Rewrite the records starting at the line containing "Viewport: 628px width, 790px height." and ending at the line containing "click(46, 389)" as a numbered list, leaving out any blank lines.

[Raw records]
* start *
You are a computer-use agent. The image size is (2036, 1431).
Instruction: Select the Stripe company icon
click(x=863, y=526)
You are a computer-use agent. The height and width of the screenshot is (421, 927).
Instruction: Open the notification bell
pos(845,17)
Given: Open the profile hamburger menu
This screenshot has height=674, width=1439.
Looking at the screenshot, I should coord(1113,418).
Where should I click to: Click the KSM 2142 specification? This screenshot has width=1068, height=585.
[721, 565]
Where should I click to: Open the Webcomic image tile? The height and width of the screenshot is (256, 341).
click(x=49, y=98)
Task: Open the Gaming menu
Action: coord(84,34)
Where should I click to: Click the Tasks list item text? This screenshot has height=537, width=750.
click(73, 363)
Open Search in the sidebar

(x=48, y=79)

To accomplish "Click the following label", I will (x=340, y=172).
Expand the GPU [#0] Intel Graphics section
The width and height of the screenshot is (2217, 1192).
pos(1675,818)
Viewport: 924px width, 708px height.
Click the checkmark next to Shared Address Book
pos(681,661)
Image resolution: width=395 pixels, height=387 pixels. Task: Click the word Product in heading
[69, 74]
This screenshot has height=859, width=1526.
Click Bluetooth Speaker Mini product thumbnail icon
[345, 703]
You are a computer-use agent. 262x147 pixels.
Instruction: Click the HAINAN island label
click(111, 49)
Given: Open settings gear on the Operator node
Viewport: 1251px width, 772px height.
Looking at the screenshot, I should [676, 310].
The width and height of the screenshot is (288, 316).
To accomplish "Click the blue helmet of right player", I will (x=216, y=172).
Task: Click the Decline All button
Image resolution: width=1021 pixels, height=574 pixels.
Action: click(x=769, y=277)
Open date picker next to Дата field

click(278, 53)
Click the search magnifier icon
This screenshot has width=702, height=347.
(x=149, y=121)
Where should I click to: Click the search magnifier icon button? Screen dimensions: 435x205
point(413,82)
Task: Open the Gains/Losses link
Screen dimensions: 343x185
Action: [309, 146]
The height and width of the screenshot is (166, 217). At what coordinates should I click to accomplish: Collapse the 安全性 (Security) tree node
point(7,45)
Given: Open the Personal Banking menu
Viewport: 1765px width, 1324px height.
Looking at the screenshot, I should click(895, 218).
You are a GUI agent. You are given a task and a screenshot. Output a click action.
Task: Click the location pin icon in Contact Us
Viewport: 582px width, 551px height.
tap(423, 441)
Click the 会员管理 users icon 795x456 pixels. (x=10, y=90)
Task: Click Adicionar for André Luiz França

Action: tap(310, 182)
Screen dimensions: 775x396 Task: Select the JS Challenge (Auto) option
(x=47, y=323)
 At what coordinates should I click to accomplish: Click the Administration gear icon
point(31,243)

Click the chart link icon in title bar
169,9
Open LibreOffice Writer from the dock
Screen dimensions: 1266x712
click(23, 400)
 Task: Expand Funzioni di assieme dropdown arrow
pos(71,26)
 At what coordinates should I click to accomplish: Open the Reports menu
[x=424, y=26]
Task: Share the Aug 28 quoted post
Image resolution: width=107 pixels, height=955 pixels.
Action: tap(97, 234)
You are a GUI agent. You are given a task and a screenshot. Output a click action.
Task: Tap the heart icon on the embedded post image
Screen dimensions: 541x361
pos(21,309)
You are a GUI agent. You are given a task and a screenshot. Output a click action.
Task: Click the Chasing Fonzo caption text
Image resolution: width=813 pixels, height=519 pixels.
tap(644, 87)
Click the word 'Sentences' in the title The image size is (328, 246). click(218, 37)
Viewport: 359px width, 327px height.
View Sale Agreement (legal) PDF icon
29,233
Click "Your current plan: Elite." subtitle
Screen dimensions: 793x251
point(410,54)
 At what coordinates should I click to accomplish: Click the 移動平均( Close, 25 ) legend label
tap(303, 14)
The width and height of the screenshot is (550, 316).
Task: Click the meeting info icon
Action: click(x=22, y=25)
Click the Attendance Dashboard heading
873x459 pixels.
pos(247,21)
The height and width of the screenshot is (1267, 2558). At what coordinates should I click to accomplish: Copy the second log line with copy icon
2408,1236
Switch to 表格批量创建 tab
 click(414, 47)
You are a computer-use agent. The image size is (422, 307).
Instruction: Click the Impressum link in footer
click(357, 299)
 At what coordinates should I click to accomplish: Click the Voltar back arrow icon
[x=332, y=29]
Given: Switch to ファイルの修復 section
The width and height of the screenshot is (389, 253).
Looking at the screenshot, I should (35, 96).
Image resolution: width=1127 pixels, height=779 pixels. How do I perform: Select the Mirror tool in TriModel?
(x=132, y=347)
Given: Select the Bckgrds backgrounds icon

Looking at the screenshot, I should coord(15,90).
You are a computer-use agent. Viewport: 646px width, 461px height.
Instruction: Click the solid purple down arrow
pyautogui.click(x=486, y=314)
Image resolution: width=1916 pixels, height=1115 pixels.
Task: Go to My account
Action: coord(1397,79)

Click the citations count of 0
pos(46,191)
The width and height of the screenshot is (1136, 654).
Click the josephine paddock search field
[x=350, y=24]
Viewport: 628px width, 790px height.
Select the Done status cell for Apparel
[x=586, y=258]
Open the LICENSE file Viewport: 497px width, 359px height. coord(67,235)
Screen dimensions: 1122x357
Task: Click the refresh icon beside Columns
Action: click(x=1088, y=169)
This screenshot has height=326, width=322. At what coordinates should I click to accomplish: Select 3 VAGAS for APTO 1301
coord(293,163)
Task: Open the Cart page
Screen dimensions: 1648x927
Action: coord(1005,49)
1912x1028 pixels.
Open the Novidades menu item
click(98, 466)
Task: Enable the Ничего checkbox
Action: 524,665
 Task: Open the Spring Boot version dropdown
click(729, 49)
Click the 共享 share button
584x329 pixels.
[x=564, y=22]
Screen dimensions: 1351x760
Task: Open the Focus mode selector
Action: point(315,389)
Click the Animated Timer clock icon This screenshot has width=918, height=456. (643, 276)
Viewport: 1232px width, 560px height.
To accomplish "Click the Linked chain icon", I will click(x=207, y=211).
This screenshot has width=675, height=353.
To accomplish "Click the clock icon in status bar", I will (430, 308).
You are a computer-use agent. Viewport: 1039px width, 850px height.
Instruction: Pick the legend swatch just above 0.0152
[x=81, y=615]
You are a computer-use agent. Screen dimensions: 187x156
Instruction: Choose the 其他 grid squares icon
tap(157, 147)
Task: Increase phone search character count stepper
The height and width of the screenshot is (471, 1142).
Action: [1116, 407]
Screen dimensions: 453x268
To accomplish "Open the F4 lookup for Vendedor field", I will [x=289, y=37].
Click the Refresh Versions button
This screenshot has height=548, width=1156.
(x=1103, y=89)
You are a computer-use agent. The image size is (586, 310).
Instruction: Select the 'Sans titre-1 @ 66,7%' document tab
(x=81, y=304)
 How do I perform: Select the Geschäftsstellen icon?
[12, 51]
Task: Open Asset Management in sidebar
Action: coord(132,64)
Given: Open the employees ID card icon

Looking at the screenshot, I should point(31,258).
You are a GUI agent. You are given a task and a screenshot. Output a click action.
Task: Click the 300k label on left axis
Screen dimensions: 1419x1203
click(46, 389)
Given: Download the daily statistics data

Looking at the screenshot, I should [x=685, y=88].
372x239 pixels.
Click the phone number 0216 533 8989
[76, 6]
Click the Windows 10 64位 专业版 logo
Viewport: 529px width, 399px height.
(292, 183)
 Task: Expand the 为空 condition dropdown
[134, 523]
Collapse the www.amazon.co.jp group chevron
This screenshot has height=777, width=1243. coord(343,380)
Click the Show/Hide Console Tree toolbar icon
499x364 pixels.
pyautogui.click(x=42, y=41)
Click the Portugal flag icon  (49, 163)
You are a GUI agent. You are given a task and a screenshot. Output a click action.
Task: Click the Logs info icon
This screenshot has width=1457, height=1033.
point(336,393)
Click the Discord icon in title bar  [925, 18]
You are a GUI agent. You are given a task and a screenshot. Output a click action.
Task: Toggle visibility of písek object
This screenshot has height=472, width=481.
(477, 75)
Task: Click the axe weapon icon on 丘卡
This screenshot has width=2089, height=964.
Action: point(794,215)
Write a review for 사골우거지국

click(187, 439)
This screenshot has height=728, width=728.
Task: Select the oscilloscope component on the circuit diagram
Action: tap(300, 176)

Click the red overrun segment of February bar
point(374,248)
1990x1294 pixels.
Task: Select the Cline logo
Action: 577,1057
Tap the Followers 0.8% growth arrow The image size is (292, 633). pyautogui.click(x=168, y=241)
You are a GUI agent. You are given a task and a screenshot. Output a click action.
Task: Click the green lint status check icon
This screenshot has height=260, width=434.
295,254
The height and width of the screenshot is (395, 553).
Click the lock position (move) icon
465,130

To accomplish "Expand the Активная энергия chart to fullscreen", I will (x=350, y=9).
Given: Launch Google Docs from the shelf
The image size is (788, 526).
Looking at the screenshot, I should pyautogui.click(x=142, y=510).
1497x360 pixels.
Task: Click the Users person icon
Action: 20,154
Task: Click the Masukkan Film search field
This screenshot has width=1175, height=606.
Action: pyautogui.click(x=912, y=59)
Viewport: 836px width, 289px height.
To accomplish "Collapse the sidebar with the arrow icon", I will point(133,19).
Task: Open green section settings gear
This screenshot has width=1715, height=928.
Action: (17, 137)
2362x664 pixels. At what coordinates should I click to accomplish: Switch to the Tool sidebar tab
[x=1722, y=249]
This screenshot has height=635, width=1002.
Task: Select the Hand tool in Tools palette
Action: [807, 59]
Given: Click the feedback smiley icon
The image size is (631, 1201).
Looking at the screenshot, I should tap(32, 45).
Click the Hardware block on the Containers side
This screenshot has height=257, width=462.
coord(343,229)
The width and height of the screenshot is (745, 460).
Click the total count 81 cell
* end *
§ **Task response**:
1. Viewport: 628px width, 790px height.
2. Select the Done status cell for Apparel
3. [x=586, y=258]
4. Open the LICENSE file Viewport: 497px width, 359px height. coord(67,235)
5. Screen dimensions: 1122x357
6. Task: Click the refresh icon beside Columns
7. Action: click(x=1088, y=169)
8. This screenshot has height=326, width=322. At what coordinates should I click to accomplish: Select 3 VAGAS for APTO 1301
9. coord(293,163)
10. Task: Open the Cart page
11. Screen dimensions: 1648x927
12. Action: coord(1005,49)
13. 1912x1028 pixels.
14. Open the Novidades menu item
15. click(98, 466)
16. Task: Enable the Ничего checkbox
17. Action: 524,665
18.  Task: Open the Spring Boot version dropdown
19. click(729, 49)
20. Click the 共享 share button
21. 584x329 pixels.
22. [x=564, y=22]
23. Screen dimensions: 1351x760
24. Task: Open the Focus mode selector
25. Action: point(315,389)
26. Click the Animated Timer clock icon This screenshot has width=918, height=456. (643, 276)
27. Viewport: 1232px width, 560px height.
28. To accomplish "Click the Linked chain icon", I will click(x=207, y=211).
29. This screenshot has width=675, height=353.
30. To accomplish "Click the clock icon in status bar", I will (430, 308).
31. You are a computer-use agent. Viewport: 1039px width, 850px height.
32. Instruction: Pick the legend swatch just above 0.0152
33. [x=81, y=615]
34. You are a computer-use agent. Screen dimensions: 187x156
35. Instruction: Choose the 其他 grid squares icon
36. tap(157, 147)
37. Task: Increase phone search character count stepper
38. The height and width of the screenshot is (471, 1142).
39. Action: [1116, 407]
40. Screen dimensions: 453x268
41. To accomplish "Open the F4 lookup for Vendedor field", I will [x=289, y=37].
42. Click the Refresh Versions button
43. This screenshot has height=548, width=1156.
44. (x=1103, y=89)
45. You are a computer-use agent. The image size is (586, 310).
46. Instruction: Select the 'Sans titre-1 @ 66,7%' document tab
47. (x=81, y=304)
48.  How do I perform: Select the Geschäftsstellen icon?
49. [12, 51]
50. Task: Open Asset Management in sidebar
51. Action: coord(132,64)
52. Given: Open the employees ID card icon
53. Looking at the screenshot, I should point(31,258).
54. You are a GUI agent. You are given a task and a screenshot. Output a click action.
55. Task: Click the 300k label on left axis
56. Screen dimensions: 1419x1203
57. click(46, 389)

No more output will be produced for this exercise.